The facts remain the same. This school district, which teaches students in southwest Athens County and small parts of Meigs and Vinton counties, has been operating with virtually no increases in state funding for the past nine years. In fact, the state of Ohio has reduced funding for Alexander by $2.2 million since 2009, according to school officials.
Meanwhile, Alexander hasn’t passed an operating levy for additional funds in the past 26 years.
Of course, a wide range of costs to the district have increased steadily duing this time. This has resulted in deep cuts in staff and programing.
Alexander Supt. Lindy Douglas said in January that the School District cut its budget by $600,000 in 2017. Until voters pass an operating levy, the revenue flow from the state isn’t likely to get any better, and further cuts will be on the table.
Like the attempted levy last May, the measure on the Nov. 6 ballot is for a 1 percent “traditional” income tax on a wider base of Alexander residents than was proposed in the general election a year ago. That failed effort was a 1.25 percent tax on earned income, exempting various types of non-wage income. Alexander voters also shot down an earned-income tax of 1.5 percent a year ago.

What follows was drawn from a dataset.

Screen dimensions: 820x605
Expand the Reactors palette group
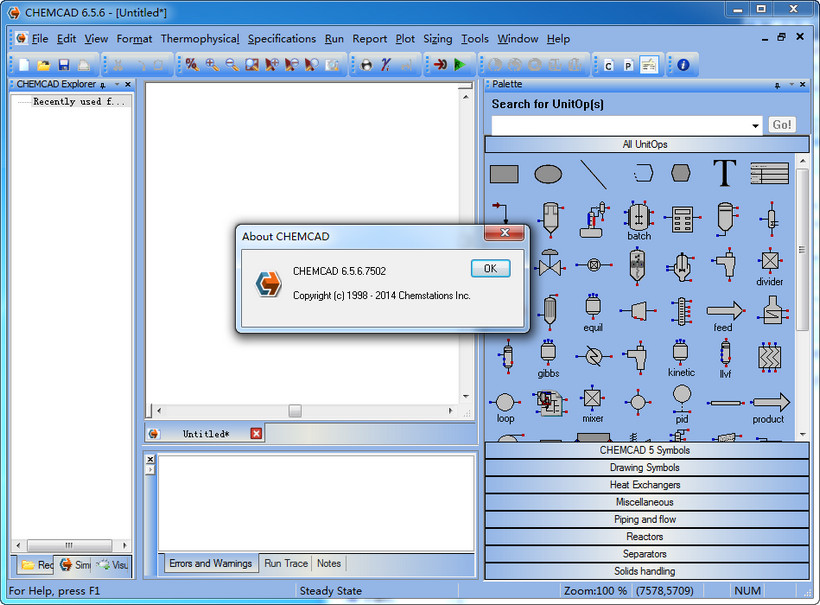click(x=646, y=537)
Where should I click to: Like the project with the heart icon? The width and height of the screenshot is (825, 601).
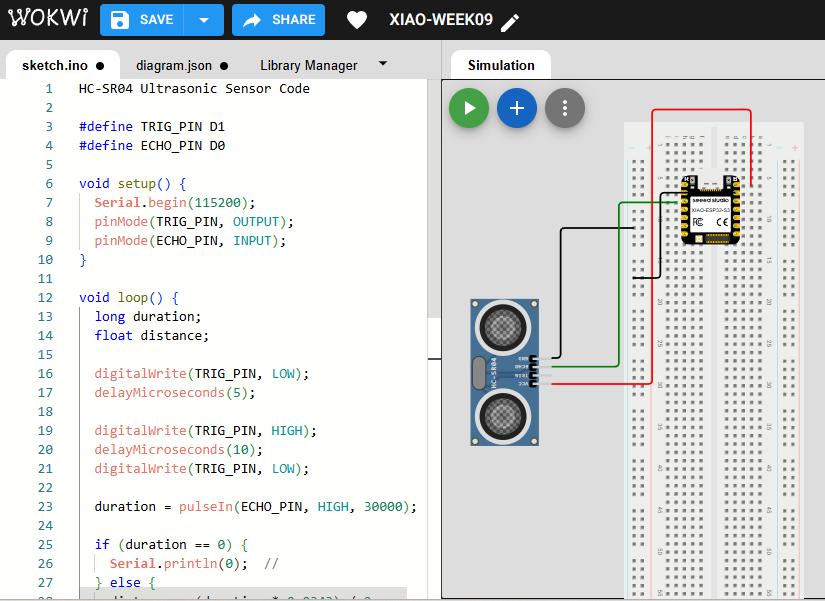357,20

With the broader tax base, the sought-after 1 percent tax in the May 8 primary will raise as much as 1.25 percent with an earned-income tax, and do so with less money needed from individual taxpayers.

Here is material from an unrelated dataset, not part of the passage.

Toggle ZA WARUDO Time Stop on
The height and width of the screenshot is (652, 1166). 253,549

Many citizens are skeptical any time a local school district (or any taxing authority) requests more money from taxpayers. They often wonder why the district can’t tighten its belt the way many families must during tough economic times.

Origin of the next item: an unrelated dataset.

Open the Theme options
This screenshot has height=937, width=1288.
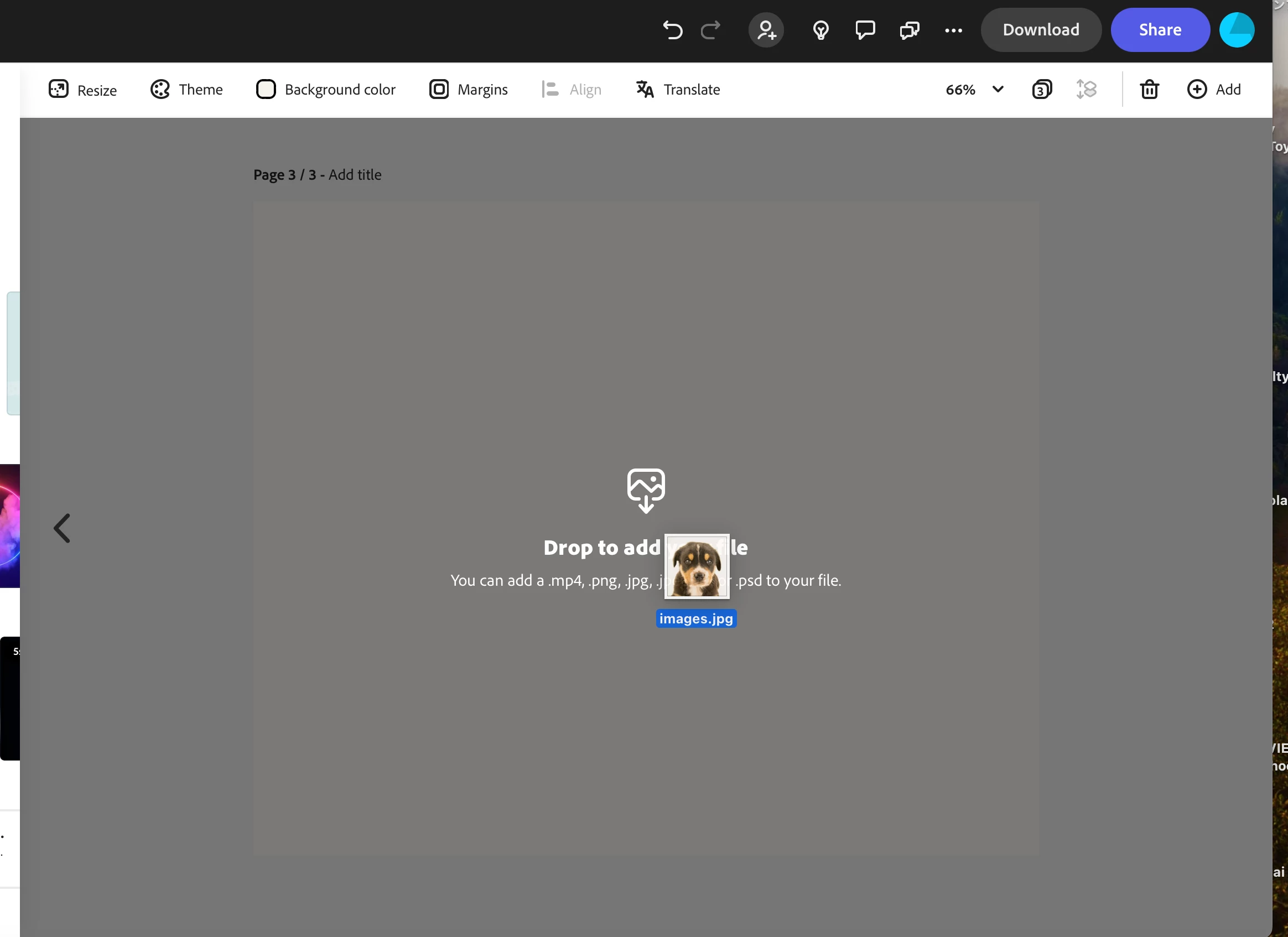point(186,89)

Yet, Alexander Local School District has been getting by with less – a lot less – with no increases in state or local funding to keep up with rising costs. Since 2008, as of the May levy attempt, Alex has slashed personnel by not replacing teachers and staff who retire or resign. This resulted in the loss of 18 teaching and 14 staff positions.
That represents significant erosion in the human resources essential to a school district’s core mission – educating its young people. While school officials and supporters maintain that educational quality somehow has been maintained in spite of these deep cuts, it’s easy to see how any further cuts will erode the district’s educational effectiveness.
The stark reality is that with no increase in local funding, more cuts will be necessary. Educational goals such as reasonable class sizes, modern curriculum choices to meet the needs of different students in our modern society, and essential non-classroom services – all of these things will be very difficult, if not impossible, to achieve.
Money from the income tax will go toward yearly operating expenses – fuel, food, busing, staff, maintenance, repairs, books and equipment, among other things.
With the Ohio General Assembly not expected to step up to bat, the residents of Alexander Local School District have a responsibility to make sure that the district’s children continue to receive an adequate and quality education. Without more revenue, that’s going to be very difficult for the district to deliver.
This is essentially the same argument we made last May for the same levy. Hell, we’re even using some of the same wording as the endorsement we ran at that time. It was a compelling argument then, and it remains so today.
With no hesitation, we urge voters in Alexander Local School District to vote yes on the school tax issue.